Дора готовила кофе, после которого невозможно было не закурить…
Часто мы ходили и в Петровскую кофейную, расположенную в доме № 4 по Петровской набережной. Этот дом, знаменитый своими стилизованными под петровскую эпоху росписями по кафелю, был совсем рядом с нашим общежитием. Тема петровских времен была не случайна, поскольку рядом находится старейшая – 1703 года – постройка Питера: Домик Петра Первого.
В доме на Петровской набережной жили известные ленинградские люди – в частности, Георгий Товстоногов и Евгений Лебедев.
За пять лет учебы я посмотрел практически весь репертуар легендарного Большого драматического театра имени М. Горького, который сейчас назван в честь выдающегося режиссера Георгия Товстоногова.
Евгений Лебедев, женатый на сестре Товстоногова Нателле, был актером великого таланта. Я даже успел посмотреть такие знаменитые спектакли с его участием, как «Мещане» по пьесе Горького, где Лебедев сыграл Бессеменова, и «Король Генрих IV» по Шекспиру, где Евгений Алексеевич был Фальстафом…
Но особая слава была тогда у спектакля «История лошади», в котором Евгений Лебедев сыграл роль Холстомера. Уже тогда поговаривали, что поставил спектакль молодой московский режиссер Марк Розовский, а Георгий Товстоногов просто-напросто присвоил его, дав команду писать в афишах свое имя. Всю эту историю много позже описал Марк Розовский в своей книге «Дело о конокрадстве»…
Лебедев играл роль Холстомера гениально. Иногда даже казалось, что так может играть человек, который узнал ответ на главный вопрос на земле: «В чем смысл жизни?».
Однажды мы одновременно зашли с ним в Петровскую кофейню. В руках у Лебедева были бутылка кефира и батон хлеба. Очевидно, жена послала его в магазин, а Евгений Алексеевич решил заодно побаловать себя качественным кофе. Я понял, что такой шанс мне больше не представится, и быстро подошел к великому артисту.
– Евгений Алексеевич, – спросил я его, – так в чем смысл жизни?
Лебедев чудно посмотрел на меня. Как-то странно он вздернул подбородок, тяжело вздохнул и быстро, почти бегом, покинул кофейню. Не дал я тогда народному артисту СССР спокойно выпить чашку кофе…
Из общепитовских историй можно еще вспомнить вечерний вариант, который придумал я и назвал его «Два рубля». Полтора рубля на еду и 50 копеек на кино.

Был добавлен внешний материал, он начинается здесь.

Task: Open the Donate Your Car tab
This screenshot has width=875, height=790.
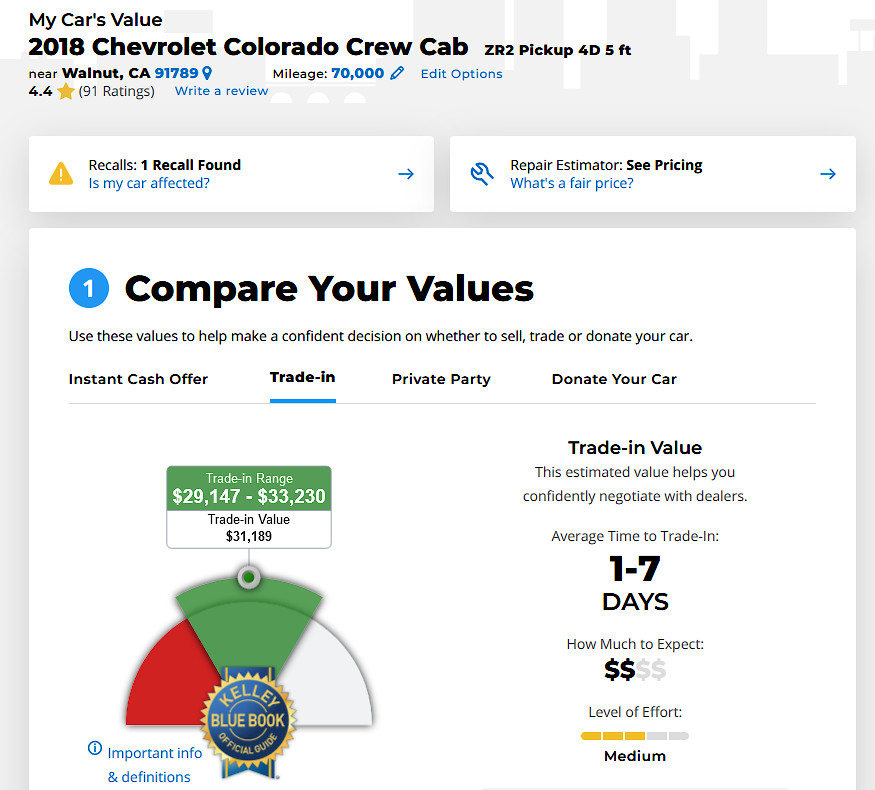Action: pos(614,379)
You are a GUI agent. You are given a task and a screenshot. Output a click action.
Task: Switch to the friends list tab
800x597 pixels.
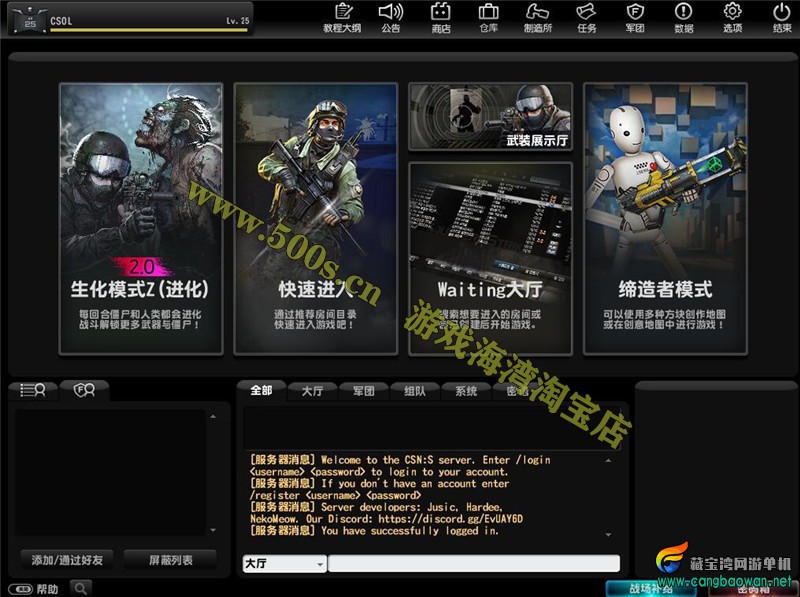[x=33, y=390]
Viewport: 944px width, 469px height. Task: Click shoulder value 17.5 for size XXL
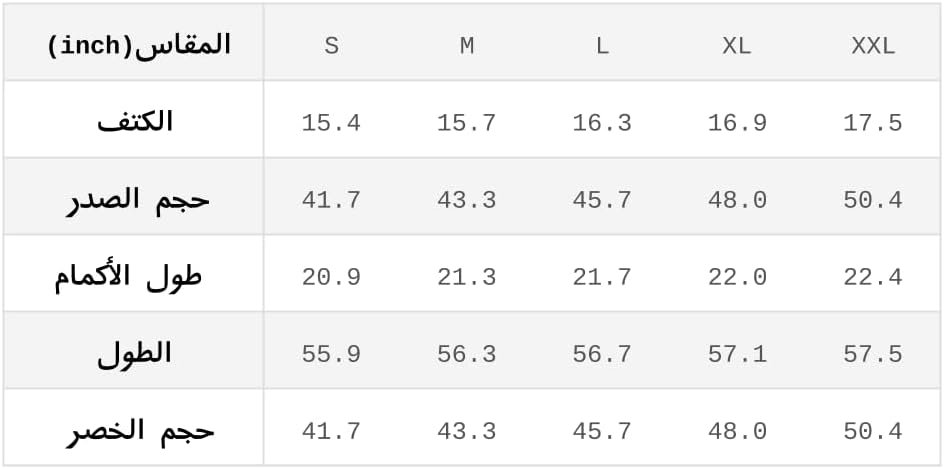tap(873, 123)
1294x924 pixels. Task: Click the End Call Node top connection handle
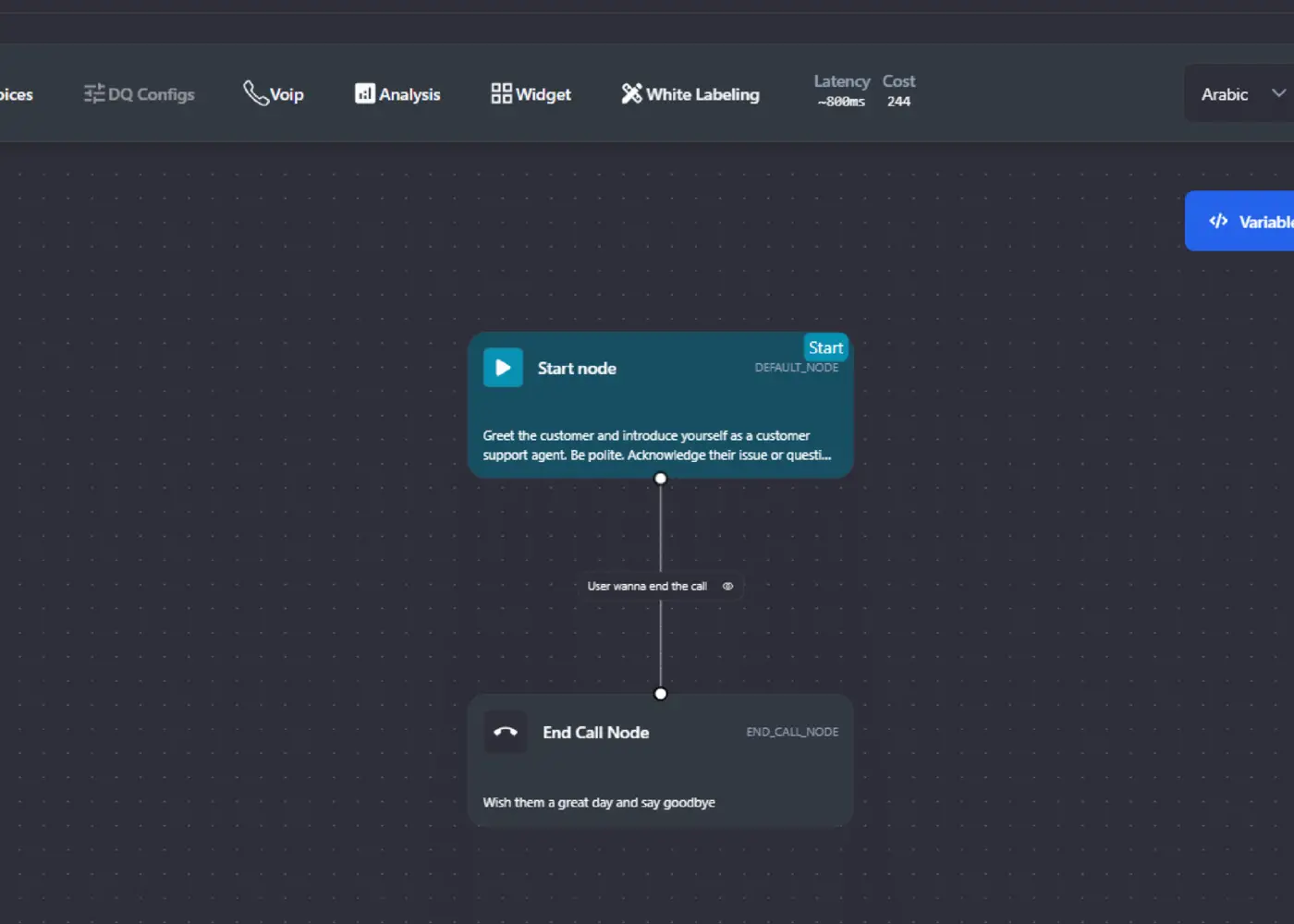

Ели мы по варианту «Два рубля» всегда в одном и том же месте – в пельменной на Невском проспекте. В этой пельменной до 1948 года находилась Еврейская столовая.
Но старожилы и в 70-е годы по привычке называли эту пельменную еврейской. Пельмени здесь щедро посыпались хорошо прожаренным луком – практически луком-фри. Запивалось все это белым портвейном «777», бутылка которого стоила 3 рубля 40 копеек. Если в ужине участвовали девушки, покупалось вино «Ркацители» по цене 2 рубля 40 копеек. После еды шли в один из кинотеатров на Невском проспекте.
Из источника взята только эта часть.